Horn-Miller is now extending that work through immersive technologies designed with the same ethic of care. Recent pilot projects, including Wa’ötši’gwa:tó, a 360-degree longhouse experience, and Tsi tewateriweiastákwa, a virtual reality Indigenous learning space, invite participants into stories in multisensory ways. “Faculty who’ve experienced them say things like, ‘I felt it,’” she says. “And just like with the Sky Woman story, that’s the point. When done with care, and in a safe, intentional way, VR can enable that same resonance. It can help us remember what we already know.”
This commitment to care, especially for future generations, runs through everything Horn-Miller does. Her work is guided by the Haudenosaunee principle of the Coming Faces, often expressed in Algonquin communities as the seven generations. The philosophy urges long-term, forward-looking decisions rooted in intergenerational accountability. “Whether it’s pedagogy, research, policy, or technology,” she says, “I’m always thinking: how will this benefit our children’s children’s children?”
That principle also shapes her institutional leadership. From her role in developing Carleton’s Collaborative Indigenous Learning Bundles to her contributions to the university’s 41 Calls to Action, Horn-Miller works across disciplines and structures to bring Indigenous knowledge into the academy on its own terms.

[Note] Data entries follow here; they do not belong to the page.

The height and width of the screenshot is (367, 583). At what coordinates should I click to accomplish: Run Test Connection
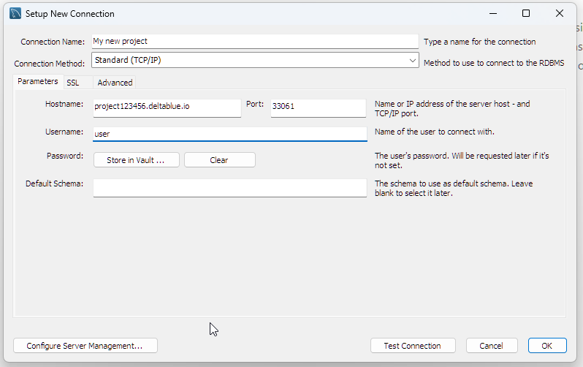pos(413,346)
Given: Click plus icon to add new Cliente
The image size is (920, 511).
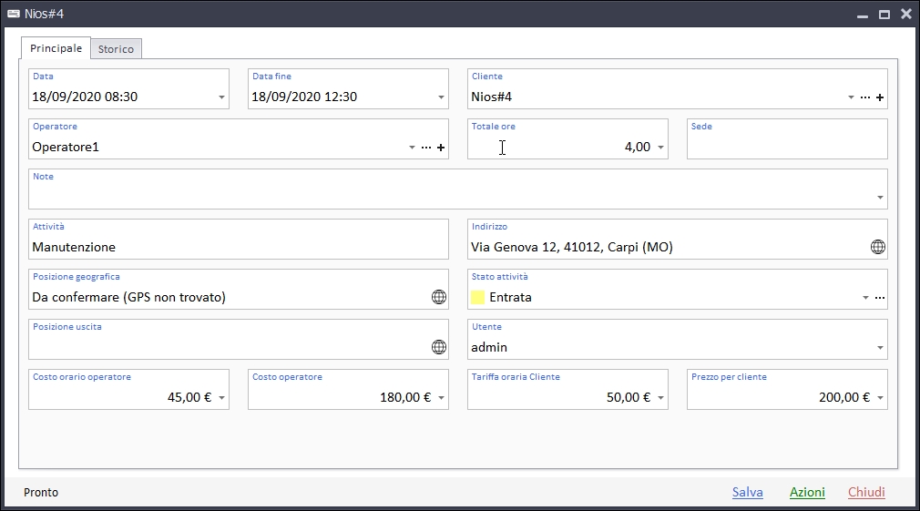Looking at the screenshot, I should pyautogui.click(x=880, y=97).
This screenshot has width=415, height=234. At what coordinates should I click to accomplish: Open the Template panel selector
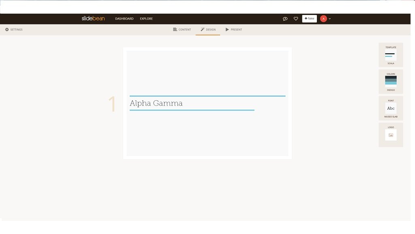coord(391,48)
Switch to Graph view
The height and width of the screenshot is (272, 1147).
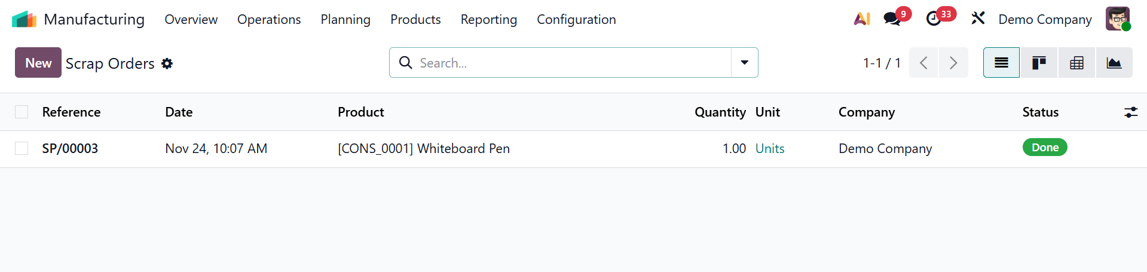click(x=1114, y=63)
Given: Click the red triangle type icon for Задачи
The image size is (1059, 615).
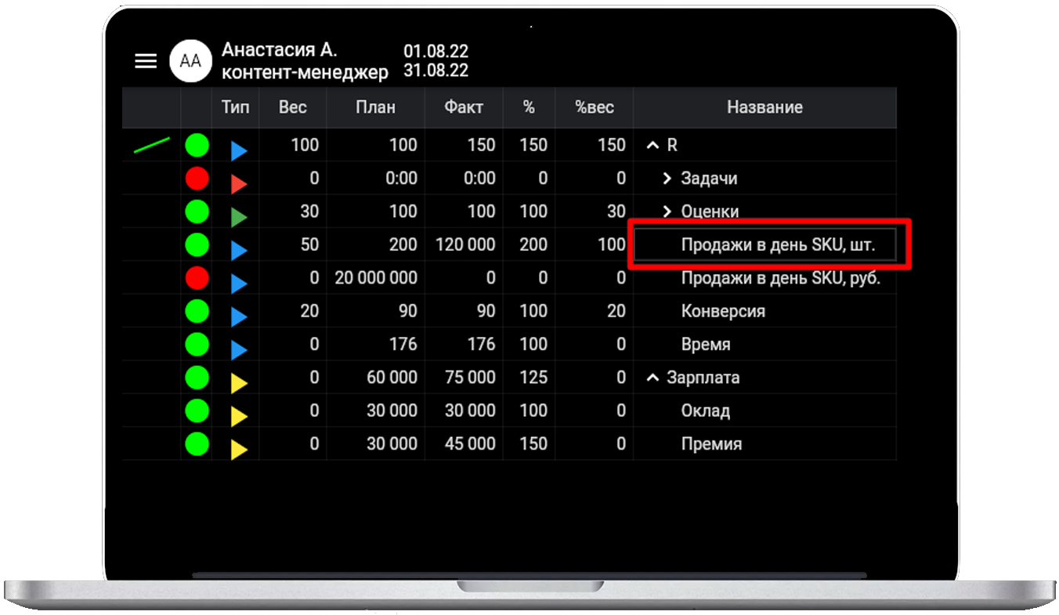Looking at the screenshot, I should coord(239,184).
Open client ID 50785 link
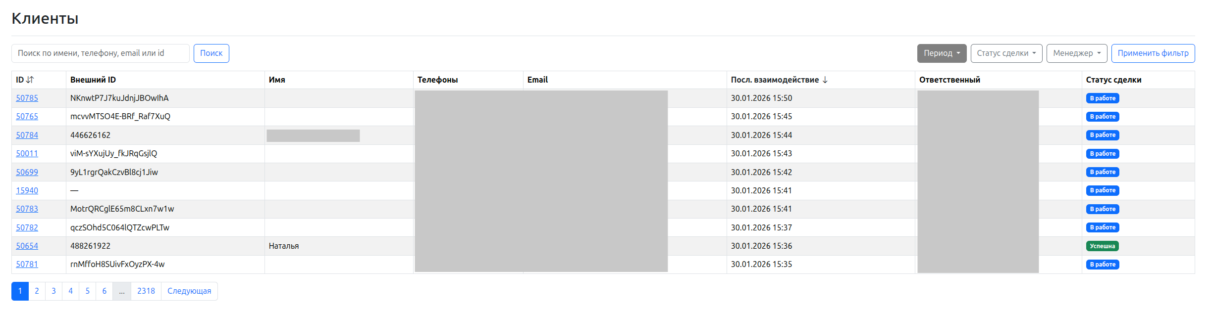Viewport: 1212px width, 313px height. coord(27,98)
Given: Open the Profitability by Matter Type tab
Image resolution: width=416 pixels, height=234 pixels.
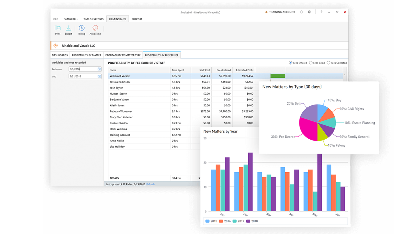Looking at the screenshot, I should [123, 55].
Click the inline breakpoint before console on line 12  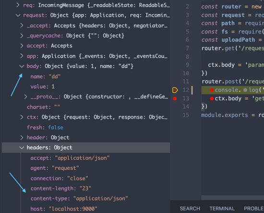click(212, 90)
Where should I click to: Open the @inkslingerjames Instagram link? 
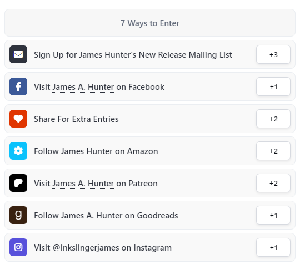(x=86, y=248)
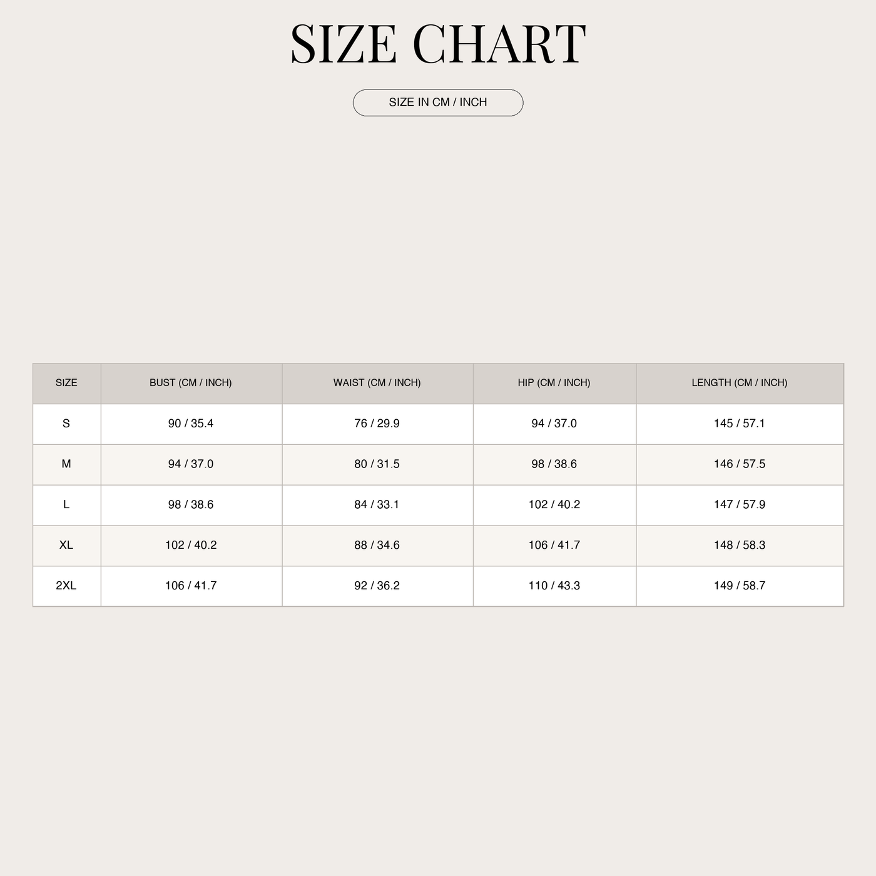876x876 pixels.
Task: Select waist cell 76 / 29.9
Action: 377,424
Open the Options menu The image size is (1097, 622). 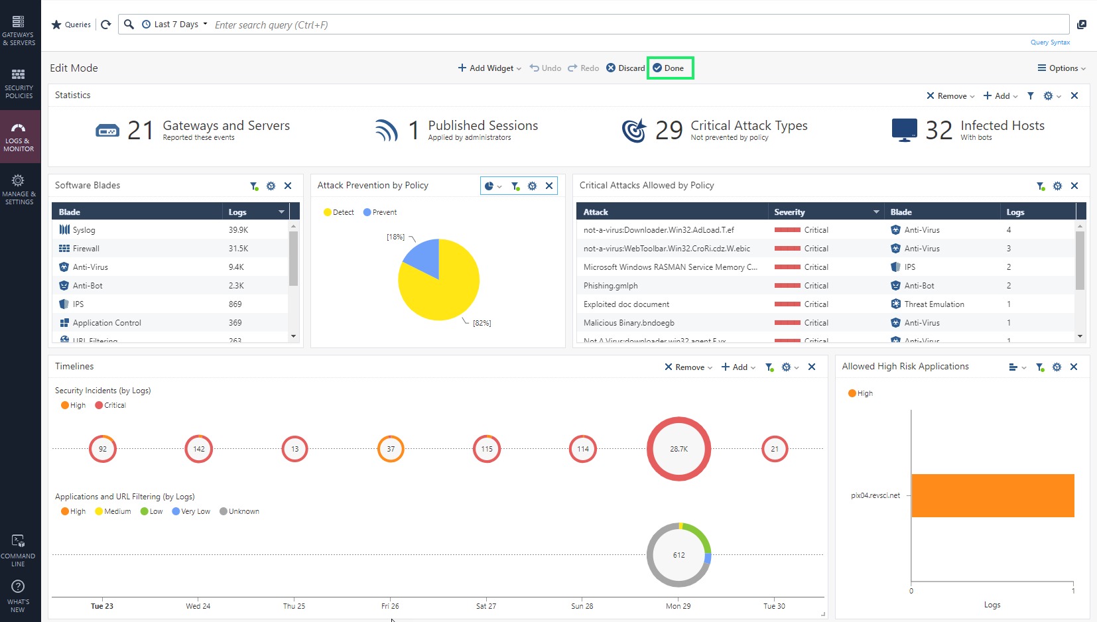(1062, 68)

She is also clear-eyed about the tensions that mark contemporary academic and public conversations around Indigenous identity and appropriation. At recent conferences, she has observed the pain, mistrust, and call-out culture that can dominate these spaces. Her response has been to create room for dialogue and applied thinking. In fall 2025, her office hosted the Ojigìjowewin Legal Symposium, a gathering focused on applying Indigenous legal traditions in contemporary contexts. “I want to bring people together to talk about Indigenous law not just conceptually, but practically,” she says. “How do our traditions guide us through conflict, belonging, and adoption? What does it mean to move with compassion and diplomacy?”
That same approach informs her next community-based project, a new mapping initiative at Kitigan Zibi modeled after the Mohawk Atlas. Through a series of workshops, Algonquin youth will be supported in gathering place names, stories, and ecological knowledge, often in their own language. “These tools aren’t just maps,” she says. “They’re invitations for young people to ask their parents and grandparents, ‘Can you tell me about this place? What do you remember?’ They’re also a way to preserve the language that describes those spaces, and to make sure that knowledge isn’t lost.”
For Horn-Miller, the work is not only about recovering what was disrupted, but about forward-facing remembering. Her research weaves contemporary tools such as VR, cartography, and curriculum design with ancestral knowledge to create continuity across generations. In doing so, it challenges linear models of innovation, showing that some of the most future-ready forms of research are rooted in the oldest relationships, between people, land, language, and story.
With each project, she asks how we might carry what matters most into futures we cannot yet see, but that we are nevertheless responsible for shaping.